Warning: Long, rambling post ahead! I just wanted to get some thoughts out. :)
You guys! Iron Girl Columbia Triathlon is THIS SUNDAY!!!! OMG. How did the time go so quickly? Ack! I'm so so excited but yet so so terrified, with so many thoughts swirling in my mind. Will my body be able to handle this race (0.62-mile swim, 16-mile bike ride, 3.4-mile run)? Will I psych myself out? Will I fall off my bike or wreck someone else? Will I panic on the open water swim (the part I'm most optimistic about at this point)? Will it rain (cue frantic checking of the weather)?
Training for this race has DEFINITELY had its ups and downs.

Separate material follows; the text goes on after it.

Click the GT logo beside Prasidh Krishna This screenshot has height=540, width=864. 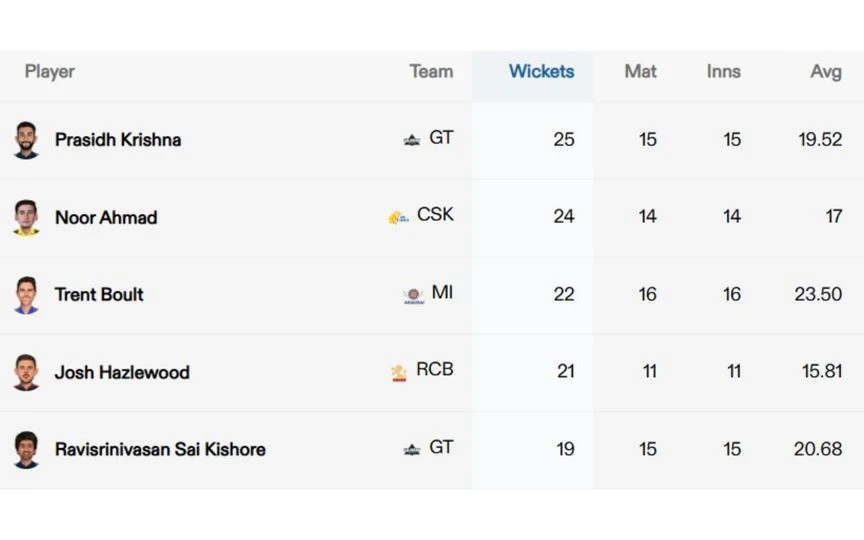point(412,140)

Things started off pretty well, until I somehow (still don't know what caused it, maybe a combo of bike trainer and yoga on the same day?) strained my groin on the left side of my body. This is my tight side, the same side where I have/had piriformis issues (the other side is my weak side, where I have most ankle and knee injuries - y'all, I'm a real mess). I stopped doing everything but teaching indoor cycling classes for a while, and tried to wait it out. It eventually got better with rest, ice, Advil, and a little stretching (side note - creeping up on me again, but that may be somewhat in my mind, who knows).
Swimming is definitely my strongest of the three sports, since I swam in middle/high school and about once a week for the past couple years. Swimming is sometimes the only sport my body (see above) can handle, and even though it can get pretty boring, I'm still incredibly grateful to be able to do it.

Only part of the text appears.